Com efeito, foi Braga Netto que, como Bolsonaro, quis obrar na nossa Constituição e evacuar no estado de Direito.
Testemunho
O referido general Freire Gomes foi ouvido na condição de "testemunha direta", ou seja, aquela com conhecimento direto sobre fatos criminosos em investigação.

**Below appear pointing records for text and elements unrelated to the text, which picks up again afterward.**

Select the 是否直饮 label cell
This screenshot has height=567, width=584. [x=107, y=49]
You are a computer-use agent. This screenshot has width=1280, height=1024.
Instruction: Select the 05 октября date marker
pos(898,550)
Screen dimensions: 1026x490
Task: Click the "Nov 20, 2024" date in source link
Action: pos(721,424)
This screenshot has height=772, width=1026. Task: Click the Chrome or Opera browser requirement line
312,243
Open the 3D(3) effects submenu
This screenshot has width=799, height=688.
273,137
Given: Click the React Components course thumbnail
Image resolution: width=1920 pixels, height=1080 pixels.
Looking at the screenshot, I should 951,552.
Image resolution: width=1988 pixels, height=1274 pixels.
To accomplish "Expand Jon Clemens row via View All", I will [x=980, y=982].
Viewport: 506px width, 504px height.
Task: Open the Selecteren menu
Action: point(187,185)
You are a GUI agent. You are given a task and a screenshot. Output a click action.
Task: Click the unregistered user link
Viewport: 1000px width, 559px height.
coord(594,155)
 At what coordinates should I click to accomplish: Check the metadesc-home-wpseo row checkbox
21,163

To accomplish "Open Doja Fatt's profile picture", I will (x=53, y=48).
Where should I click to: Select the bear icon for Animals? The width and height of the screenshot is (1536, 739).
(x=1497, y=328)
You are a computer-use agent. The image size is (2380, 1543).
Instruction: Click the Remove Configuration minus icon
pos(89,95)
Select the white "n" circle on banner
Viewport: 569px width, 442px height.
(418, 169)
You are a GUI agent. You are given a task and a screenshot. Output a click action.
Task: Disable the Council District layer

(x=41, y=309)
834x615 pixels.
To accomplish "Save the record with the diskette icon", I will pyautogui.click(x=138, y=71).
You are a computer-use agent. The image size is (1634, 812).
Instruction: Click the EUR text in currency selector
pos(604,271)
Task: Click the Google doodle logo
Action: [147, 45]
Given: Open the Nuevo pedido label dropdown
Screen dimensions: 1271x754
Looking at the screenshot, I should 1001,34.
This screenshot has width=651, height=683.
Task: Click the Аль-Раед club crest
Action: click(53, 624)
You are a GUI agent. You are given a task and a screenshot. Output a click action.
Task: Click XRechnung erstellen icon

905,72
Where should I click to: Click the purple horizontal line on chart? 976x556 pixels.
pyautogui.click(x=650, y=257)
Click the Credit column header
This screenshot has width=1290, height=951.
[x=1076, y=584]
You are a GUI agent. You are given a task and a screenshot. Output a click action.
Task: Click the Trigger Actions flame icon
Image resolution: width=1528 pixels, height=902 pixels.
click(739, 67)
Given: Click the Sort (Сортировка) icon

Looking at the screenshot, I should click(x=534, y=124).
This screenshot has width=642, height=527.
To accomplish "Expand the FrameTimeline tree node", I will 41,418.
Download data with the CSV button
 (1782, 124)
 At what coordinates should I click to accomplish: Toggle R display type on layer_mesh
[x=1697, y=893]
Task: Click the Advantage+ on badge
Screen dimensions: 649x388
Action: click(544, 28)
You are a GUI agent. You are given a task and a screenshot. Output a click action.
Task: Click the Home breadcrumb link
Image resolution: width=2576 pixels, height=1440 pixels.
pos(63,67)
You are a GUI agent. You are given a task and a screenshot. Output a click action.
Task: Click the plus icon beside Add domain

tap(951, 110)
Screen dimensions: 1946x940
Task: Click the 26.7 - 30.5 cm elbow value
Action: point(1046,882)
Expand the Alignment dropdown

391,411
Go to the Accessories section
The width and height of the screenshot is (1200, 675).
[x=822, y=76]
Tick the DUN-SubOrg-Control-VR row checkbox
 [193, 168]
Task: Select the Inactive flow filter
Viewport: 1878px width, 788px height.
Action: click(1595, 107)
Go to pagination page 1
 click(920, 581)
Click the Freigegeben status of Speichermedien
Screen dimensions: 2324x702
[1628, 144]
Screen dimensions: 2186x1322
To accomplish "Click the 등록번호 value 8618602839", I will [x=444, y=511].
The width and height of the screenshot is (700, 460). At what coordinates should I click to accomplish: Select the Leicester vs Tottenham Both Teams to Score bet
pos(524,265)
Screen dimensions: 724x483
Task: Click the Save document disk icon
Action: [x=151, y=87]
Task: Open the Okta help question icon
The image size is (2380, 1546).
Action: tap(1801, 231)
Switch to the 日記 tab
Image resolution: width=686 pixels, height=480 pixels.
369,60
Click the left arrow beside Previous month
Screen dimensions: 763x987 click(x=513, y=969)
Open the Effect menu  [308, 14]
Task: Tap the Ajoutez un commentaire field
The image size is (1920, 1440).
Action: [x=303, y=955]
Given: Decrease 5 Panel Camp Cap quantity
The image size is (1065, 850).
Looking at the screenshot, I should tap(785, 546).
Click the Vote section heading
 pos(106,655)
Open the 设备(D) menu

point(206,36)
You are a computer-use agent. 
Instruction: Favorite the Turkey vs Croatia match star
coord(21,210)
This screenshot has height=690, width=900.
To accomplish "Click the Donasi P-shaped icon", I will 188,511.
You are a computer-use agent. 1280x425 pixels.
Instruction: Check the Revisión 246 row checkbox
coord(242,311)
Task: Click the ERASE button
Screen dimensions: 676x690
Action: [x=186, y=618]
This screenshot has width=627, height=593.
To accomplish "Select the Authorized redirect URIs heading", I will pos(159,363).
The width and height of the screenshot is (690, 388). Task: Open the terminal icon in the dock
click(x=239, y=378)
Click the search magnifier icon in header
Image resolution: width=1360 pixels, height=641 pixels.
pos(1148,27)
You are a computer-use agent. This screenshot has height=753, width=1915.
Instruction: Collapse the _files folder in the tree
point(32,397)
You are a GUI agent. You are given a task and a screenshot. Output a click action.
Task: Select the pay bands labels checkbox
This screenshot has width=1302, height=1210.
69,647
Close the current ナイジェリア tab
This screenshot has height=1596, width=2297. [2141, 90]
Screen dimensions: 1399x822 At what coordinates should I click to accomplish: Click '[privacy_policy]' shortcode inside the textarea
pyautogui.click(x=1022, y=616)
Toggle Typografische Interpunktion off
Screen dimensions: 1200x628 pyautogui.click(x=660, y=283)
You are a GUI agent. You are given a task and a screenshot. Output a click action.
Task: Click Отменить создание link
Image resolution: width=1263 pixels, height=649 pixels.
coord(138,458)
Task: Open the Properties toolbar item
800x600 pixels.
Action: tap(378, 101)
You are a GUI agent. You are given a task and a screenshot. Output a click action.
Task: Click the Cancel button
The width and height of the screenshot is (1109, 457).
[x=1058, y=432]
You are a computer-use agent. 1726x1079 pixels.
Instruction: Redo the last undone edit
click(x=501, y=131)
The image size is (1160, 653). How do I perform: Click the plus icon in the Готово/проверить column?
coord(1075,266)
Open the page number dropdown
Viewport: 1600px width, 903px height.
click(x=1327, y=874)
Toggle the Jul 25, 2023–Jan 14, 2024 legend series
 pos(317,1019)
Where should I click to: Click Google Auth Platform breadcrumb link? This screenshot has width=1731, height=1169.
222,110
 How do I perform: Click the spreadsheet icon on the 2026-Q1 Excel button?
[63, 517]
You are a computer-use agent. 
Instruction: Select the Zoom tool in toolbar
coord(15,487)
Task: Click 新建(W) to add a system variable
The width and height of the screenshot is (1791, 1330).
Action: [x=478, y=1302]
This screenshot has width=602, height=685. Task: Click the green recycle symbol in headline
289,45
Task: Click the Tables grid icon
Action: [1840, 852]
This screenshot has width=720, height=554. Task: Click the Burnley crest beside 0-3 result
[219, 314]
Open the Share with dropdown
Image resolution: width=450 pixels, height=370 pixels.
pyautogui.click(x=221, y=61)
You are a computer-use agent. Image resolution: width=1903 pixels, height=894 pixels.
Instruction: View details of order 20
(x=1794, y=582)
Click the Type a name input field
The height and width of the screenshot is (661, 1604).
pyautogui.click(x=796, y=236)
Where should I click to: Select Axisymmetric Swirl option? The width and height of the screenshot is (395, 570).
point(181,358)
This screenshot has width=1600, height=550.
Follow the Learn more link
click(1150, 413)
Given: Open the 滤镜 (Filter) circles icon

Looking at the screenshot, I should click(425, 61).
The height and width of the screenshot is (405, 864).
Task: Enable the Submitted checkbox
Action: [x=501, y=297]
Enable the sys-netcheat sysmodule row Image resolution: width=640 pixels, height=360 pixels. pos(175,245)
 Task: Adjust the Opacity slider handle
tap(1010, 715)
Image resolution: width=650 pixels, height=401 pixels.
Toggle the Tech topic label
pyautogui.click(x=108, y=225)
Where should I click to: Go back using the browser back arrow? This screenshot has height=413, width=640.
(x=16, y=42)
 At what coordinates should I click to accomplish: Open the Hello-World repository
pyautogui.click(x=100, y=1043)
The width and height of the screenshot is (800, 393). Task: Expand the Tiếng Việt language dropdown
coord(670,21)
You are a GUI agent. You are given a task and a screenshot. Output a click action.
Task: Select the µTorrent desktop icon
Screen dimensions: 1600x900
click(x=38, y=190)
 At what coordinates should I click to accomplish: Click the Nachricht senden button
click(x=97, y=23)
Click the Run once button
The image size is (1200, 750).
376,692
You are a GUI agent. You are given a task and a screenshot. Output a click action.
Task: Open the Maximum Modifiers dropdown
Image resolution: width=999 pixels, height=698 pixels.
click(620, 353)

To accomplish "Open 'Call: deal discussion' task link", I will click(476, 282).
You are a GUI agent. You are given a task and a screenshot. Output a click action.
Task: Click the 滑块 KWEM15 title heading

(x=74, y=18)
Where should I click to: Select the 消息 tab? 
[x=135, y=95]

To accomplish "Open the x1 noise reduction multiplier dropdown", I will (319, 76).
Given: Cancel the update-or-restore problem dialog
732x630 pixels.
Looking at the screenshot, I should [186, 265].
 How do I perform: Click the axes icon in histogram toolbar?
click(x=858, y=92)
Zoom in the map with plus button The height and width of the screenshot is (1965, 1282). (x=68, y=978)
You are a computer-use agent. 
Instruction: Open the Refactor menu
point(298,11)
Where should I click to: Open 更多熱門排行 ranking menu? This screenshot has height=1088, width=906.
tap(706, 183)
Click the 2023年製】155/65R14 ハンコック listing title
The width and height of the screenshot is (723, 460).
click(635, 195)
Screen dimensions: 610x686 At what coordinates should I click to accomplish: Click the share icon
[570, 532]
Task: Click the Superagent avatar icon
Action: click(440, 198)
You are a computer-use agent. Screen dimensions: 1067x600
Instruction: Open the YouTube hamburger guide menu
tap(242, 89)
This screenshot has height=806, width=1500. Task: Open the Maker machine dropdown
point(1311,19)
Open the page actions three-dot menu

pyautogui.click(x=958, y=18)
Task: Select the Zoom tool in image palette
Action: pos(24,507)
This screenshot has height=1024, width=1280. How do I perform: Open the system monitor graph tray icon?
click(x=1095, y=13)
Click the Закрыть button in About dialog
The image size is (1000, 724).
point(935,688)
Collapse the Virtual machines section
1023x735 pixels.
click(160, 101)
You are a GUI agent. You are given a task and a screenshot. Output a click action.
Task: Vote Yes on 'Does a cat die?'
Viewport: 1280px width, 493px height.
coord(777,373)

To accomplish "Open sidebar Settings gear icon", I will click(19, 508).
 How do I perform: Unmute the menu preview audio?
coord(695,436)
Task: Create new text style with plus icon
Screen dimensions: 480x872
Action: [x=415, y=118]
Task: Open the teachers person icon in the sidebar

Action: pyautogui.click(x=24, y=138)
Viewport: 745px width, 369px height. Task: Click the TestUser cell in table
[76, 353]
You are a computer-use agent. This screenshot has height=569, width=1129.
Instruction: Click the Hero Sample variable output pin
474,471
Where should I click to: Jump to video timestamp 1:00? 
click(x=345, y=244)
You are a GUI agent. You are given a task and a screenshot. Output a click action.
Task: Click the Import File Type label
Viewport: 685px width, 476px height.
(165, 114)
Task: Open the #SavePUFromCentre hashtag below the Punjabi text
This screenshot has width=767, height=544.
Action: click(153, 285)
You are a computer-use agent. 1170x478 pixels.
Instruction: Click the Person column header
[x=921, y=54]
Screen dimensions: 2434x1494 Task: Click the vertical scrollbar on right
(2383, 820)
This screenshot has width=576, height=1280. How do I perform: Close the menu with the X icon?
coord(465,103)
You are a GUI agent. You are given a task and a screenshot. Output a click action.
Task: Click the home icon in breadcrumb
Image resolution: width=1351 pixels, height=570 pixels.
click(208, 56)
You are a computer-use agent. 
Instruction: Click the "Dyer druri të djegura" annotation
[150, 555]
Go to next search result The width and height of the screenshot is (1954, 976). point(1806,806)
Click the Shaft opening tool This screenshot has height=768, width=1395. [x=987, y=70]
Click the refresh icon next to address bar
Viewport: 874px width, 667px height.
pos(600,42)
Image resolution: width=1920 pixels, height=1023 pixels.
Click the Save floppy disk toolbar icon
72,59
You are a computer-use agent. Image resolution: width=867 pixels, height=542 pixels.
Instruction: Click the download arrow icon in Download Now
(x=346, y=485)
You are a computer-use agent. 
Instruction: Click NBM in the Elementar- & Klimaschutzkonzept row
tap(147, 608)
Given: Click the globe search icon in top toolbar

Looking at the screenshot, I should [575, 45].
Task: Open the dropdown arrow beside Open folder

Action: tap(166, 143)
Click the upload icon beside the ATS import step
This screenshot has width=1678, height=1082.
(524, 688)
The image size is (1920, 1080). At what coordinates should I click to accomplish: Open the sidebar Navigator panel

Ensinam os tratadistas sobre os meios de prova processual penal, ser a testemunha direta a que fala a respeito de fato presenciado e expõe por ciência própria.
De se acrescentar, testemunhas não se escolhem — são as que tomaram conhecimento e viveram o momento.
Toda testemunha tem a obrigação de dizer a verdade e não se omitir quanto a fatos do seu conhecimento e importantes à investigação de busca à verdade real.
Mosaico probatório contra Bolsonaro
Pelo vazado a respeito do testemunho de Freire Gomes, e analisado o revelado por ele diante do mosaico probatório já existente, o general, que não aderiu e resistiu como comandante do Exército ao golpismo proposto por Bolsonaro, confirmou a urdida trama golpista, já em execução.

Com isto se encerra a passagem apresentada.